Given the quantization step size, indicated as _Q<sub>step_, the input quantized

coefficients is further de-quantized using the following formula:

_F_ = sign * ( (_f_ * _Q<sub>step_) % 0xFFFFFF ) / _deNorm_

, where _f_ is the input quantized coefficient, _F_ is the output dequantized

coefficient, _deNorm_ is a constant value derived from the transform block area

size, as indicated by the following table:

| _deNorm_ | Tx block area size |

|----------|:--------------------------|

| 1| Less than 512 samples |

| 2 | 512 or 1024 samples |

| 4 | Greater than 1024 samples |

When the quantization index is 0, the quantization is performed using a

quantization step size equal to 1, which is lossless coding mode.

## Entropy Coding

**Entropy coding engine**

<mark>[Ed.: to be added]</mark>

**Coefficient coding**

For each transform unit, the coefficient coding starts with coding a skip sign,

which is followed by the signaling of primary transform kernel type and the

end-of-block (EOB) position in case the transform coding is not skipped. After

that, the coefficient values are coded in a multiple level map manner plus sign

values. The level maps are coded as three level planes, namely lower-level,

middle-level and higher-level planes, and the sign is coded as another separate

plane. The lower-level, middle-level and higher-level planes correspond to

correspond to different ranges of coefficient magnitudes. The lower level plane

corresponds to the range of 0–2, the middle level plane takes care of the

range of 3–14, and the higher-level plane covers the range of 15 and above.

The three level planes are coded as follows. After the EOB position is coded,

the lower-level and middle-level planes are coded together in backward scan

order, and the scan order refers to zig-zag scan applied on the entire transform

unit basis. Then the sign plane and higher-level plane are coded together in

forward scan order. After that, the remainder (coefficient level minus 14) is

entropy coded using Exp-Golomb code.

The context model applied to the lower level plane depends on the primary

transform directions, including: bi-directional, horizontal, and vertical, as

well as transform size, and up to five neighbor (in frequency domain)

coefficients are used to derive the context. The middle level plane uses a

similar context model, but the number of context neighbor coefficients is

reduced from 5 to 2. The higher-level plane is coded by Exp-Golomb code without

using context model.
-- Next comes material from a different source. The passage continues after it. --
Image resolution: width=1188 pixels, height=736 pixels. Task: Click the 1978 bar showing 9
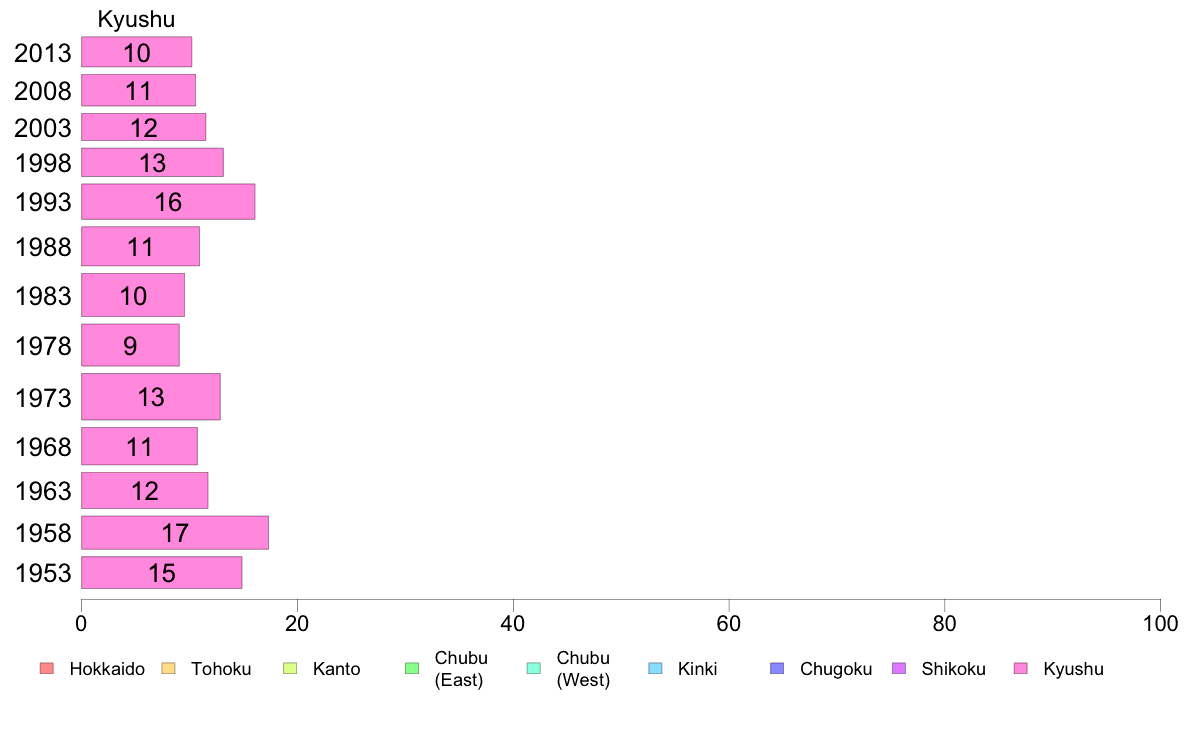coord(130,346)
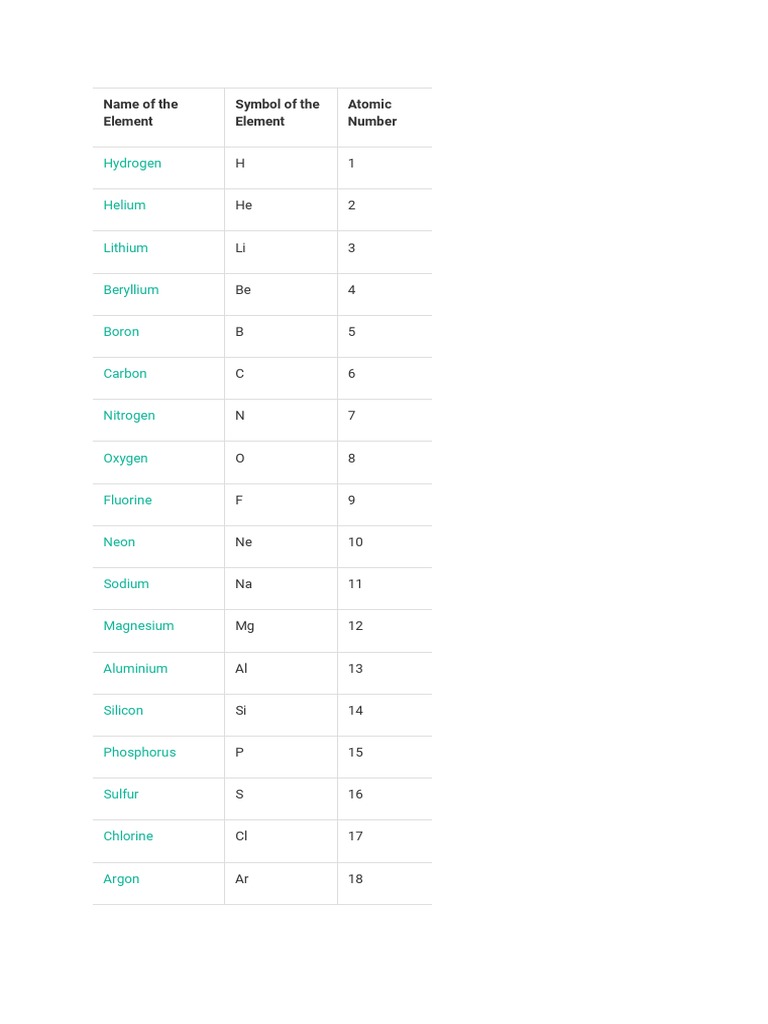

For the sign plane, except the DC sign that is coded using

the DC signs from its neighboring transform units, sign values of other

coefficients are coded directly without using context model.

## Loop filtering and post-processing

### Deblocking

There are four methods when picking deblocking filter level, which are listed

below:

* LPF_PICK_FROM_FULL_IMAGE: search the full image with different values

* LPF_PICK_FROM_Q: estimate the filter level based on quantizer and frame type

* LPF_PICK_FROM_SUBIMAGE: estimate the level from a portion of image

* LPF_PICK_MINIMAL_LPF: set the filter level to 0 and disable the deblocking

When estimating the filter level from the full image or sub-image, the searching

starts from the previous frame filter level, ends when the filter step is less

or equal to zero. In addition to filter level, there are some other parameters

which control the deblocking filter such as sharpness level, mode deltas, and

reference deltas.

Deblocking is performed at 128x128 super block level, and the vertical and

horizontal edges are filtered respectively. For a 128x128 super block, the

vertical/horizontal edges aligned with each 8x8 block is firstly filtered. If

the 4x4 transform is used, the internal edge aligned with a 4x4 block will be

further filtered. The filter length is switchable from 4-tap, 6-tap, 8-tap,

14-tap, and 0-tap (no filtering). The location of filter taps are identified

based on the number of filter taps in order to compute the filter mask. When

finally performing the filtering, outer taps are added if there is high edge

variance.

### Constrained directional enhancement filter

**Edge Direction Estimation**\

In CDEF, edge direction search is performed at 8x8 block-level. There are

eight edge directions in total, as illustrated in Figure 13.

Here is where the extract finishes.